En effet, habituellement, les redevances versées dans le cadre d’un contrat de licence sont inscrites par le licencié en charges d’exploitation au titre de ses résultats imposables et déductibles..

Il faut cependant qu’existe une contrepartie effective au montant des redevances et si celles-ci ne sont pas en corrélation avec l’activité réalisée par la marque dans son secteur de marché, l’administration fiscale pourra encore ici considérer que la licence constitue un acte anormal de gestion.

En conséquence, la déduction des redevances sera remise en cause et le licencié devra réintégrer ces charges dans son bénéfice imposable. C’est ici une double peine puisque la société mère aura de son côté déjà payé son impôt sur le montant maximisé de ces redevances.

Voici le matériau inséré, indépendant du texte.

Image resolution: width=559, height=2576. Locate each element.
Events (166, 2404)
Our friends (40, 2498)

L’impôt sera ici perçu deux fois…

La manipulation des taux de royalties et de l’assiette de calcul est donc un exercice sensible et délicat qui doit être pris en main par des spécialistes de la valorisation de la Propriété Intellectuelle.

Ensuite, comment établir le contrat de licence ?

Du point de vue fiscal, les termes du contrat de licence ont également un impact qu’il faut être en mesure d’intégrer pour ne pas faire d’erreur irrémédiable entrainant un redressement.

Le risque est en effet, en fonction de ce qui est « simplement » écrit, que l’administration fiscale puisse décider d’une requalification du contrat de licence comme une cession et donc une immobilisation.

Les royalties ne sont alors pas considérées comme des charges pour le licencié mais réintégrées dans l’assiette de calcul sur laquelle il faudra payer l’impôt.
Il faut donc anticiper dans les dispositions du contrat de licence et prévoir d’éviter de remplir chacun des 3 critères cumulatifs établis par l’administration fiscale comme constitutifs d’une immobilisation (source régulière de profit, pérennité, 
cessibilité).

La rédaction habile notamment des clauses de durée, d’exclusivité et de résiliation est donc un point majeur.

Compte tenu des enjeux, et sachant que d’autres questions se posent encore dans le cadre de structures multinationales, il est donc particulièrement avisé, voir malin, de faire analyser le montage juridique des licences, de la stratégie initiale jusqu’à la rédaction, par des Conseils en PI experts de ces questions.

Par Charlotte Urman, Conseil en Propriété Industrielle,
Responsable du Département LicensInlex.